Peking: Menschenrechte für die USA ein Werkzeug der Einmischung

Veröffentlicht auf von Sepp Aigner

Übernommen von http://german.china.org.cn/international/2013-04/22/content_28621981.htm :

 

 

USA bei Menschenrechten "auf rechtem Auge blind"

 

China veröffentlicht als Reaktion auf den Menschenrechtsreport der Vereinigten Staaten einen eigenen Bericht, in dem die USA für ihre eigene Menschenrechtspolitik scharf kritisiert werden.

 

China hat den Menschenrechtsreport der Vereinigten Staaten als Antwort auf einen Report aus Washington verrissen und sagte, die USA seien auf dem rechten Auge blind, was die eigene traurige Situation betrifft, während sich das Land selbst als "weltweiten Hüter der Menschenrechte" darstellt. Im Menschenrechtsbericht über die Vereinigten Staaten 2012, der vom Informationsbüro des chinesischen Staatskonzils veröffentlicht wurde, argumentierte China, es gäbe schwerwiegende Menschenrechtsprobleme in den USA, die auch weltweit kritisiert werden würden. Menschenrechte sind seit langem eine Quelle von Spannungen zwischen den zwei weltweit größten Volkswirtschaften. China reagiert auf die Kritik aus den USA mit der Veröffentlichung von Menschenrechtsreporten über die Vereinigten Staaten seit dem Jahr 2000. Das US State Department hat am Freitag seinen Report über die Menschenrechtslage 2012 veröffentlicht.

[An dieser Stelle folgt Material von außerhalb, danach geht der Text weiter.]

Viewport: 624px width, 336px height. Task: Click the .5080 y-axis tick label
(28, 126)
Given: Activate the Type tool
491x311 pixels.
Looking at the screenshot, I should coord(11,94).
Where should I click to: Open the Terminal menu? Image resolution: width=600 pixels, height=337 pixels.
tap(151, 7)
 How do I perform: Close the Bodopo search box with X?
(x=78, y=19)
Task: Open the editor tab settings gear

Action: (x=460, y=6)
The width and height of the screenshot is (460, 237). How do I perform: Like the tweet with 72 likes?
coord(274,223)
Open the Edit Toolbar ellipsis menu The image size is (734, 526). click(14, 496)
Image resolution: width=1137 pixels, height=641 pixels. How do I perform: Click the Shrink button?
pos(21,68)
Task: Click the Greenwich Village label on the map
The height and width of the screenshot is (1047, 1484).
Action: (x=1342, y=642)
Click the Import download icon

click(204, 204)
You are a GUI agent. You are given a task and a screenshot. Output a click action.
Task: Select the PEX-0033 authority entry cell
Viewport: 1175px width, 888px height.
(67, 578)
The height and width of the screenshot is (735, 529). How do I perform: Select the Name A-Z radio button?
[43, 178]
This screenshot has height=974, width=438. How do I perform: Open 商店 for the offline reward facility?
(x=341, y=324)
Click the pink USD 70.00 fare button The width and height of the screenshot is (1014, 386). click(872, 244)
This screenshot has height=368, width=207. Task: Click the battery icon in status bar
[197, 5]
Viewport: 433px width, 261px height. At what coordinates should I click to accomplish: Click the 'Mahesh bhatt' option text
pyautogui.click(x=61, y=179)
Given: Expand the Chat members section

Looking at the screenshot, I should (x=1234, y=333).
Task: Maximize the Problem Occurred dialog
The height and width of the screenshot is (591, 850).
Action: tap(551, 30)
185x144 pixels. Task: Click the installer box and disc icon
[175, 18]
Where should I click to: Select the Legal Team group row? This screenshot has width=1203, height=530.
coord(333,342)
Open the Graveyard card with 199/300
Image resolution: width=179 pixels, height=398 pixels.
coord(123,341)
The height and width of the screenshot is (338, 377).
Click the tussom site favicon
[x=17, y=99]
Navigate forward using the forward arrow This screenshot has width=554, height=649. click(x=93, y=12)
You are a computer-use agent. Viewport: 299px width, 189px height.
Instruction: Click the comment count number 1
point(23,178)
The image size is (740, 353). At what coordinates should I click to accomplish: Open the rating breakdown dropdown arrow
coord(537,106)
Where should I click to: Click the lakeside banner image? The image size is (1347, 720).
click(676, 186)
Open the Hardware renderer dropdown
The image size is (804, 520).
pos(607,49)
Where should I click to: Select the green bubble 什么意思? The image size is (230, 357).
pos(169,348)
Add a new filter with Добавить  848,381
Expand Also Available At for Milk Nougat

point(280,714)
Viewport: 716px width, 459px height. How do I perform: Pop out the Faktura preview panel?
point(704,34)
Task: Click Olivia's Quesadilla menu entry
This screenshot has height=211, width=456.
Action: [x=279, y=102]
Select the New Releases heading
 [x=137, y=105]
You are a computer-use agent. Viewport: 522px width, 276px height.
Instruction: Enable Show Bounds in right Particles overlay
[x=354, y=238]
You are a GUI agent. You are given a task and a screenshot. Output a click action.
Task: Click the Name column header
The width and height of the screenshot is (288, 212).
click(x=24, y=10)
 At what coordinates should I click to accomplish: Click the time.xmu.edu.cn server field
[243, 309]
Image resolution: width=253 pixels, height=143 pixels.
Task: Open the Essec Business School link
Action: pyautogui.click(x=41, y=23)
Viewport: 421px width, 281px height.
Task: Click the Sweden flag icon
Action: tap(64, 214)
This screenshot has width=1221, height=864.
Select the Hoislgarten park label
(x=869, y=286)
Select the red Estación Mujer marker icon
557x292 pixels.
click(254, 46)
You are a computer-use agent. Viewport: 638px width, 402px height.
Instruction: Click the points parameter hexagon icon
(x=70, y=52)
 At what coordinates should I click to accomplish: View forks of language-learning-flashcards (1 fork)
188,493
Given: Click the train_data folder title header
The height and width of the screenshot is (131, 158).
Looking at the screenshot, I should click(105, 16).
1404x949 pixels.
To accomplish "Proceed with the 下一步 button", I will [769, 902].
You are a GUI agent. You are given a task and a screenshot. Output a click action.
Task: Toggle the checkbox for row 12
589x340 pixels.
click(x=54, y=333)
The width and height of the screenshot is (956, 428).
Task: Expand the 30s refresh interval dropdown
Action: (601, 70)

"Wie in den vorangegangenen Jahren ist der US-Report voll mit rufschädigenden und unverantwortlichen Anmerkungen über die Menschenrechtssituation in mehr als 190 Ländern und Regionen, darunter auch China", sagt der chinesische Report. Analysten sagten, der von den USA veröffentlichte Report zeige eine negative Einstellung gegenüber der Menschenrechtssituation anderer Länder, die weit davon entfernt wäre, objektiv zu sein. "Die USA verwenden die Menschenrechtsproblematik als ein Werkzeug, um auf andere Länder einzuprügeln, was auch einen Einfluss auf die weltweite Entwicklung der Menschenrechte hat", sagte Chang Jian, der verantwortliche Direktor am Zentrum für Menschenrechtsstudien an der Nankai-Universität von Tianjin in einem Interview mit der Online-Ausgabe von People’s Daily. "Das ist eben der amerikanische Weg, um den Diskurs für sich einzunehmen, indem sie versuchen, das Menschenrechtskonzept der USA weltweit zu verkaufen", sagte Chang. Liu Huawen, Generalsekretär am Zentrum für Menschenrechtsstudien an der chinesischen Akademie der Sozialen Wissenschaften sagte, es sei notwendig, eine angemessene Antwort auf den US-Menschenrechtsreport und die heuchlerische Menschenrechts-Diplomatie des Landes zu finden.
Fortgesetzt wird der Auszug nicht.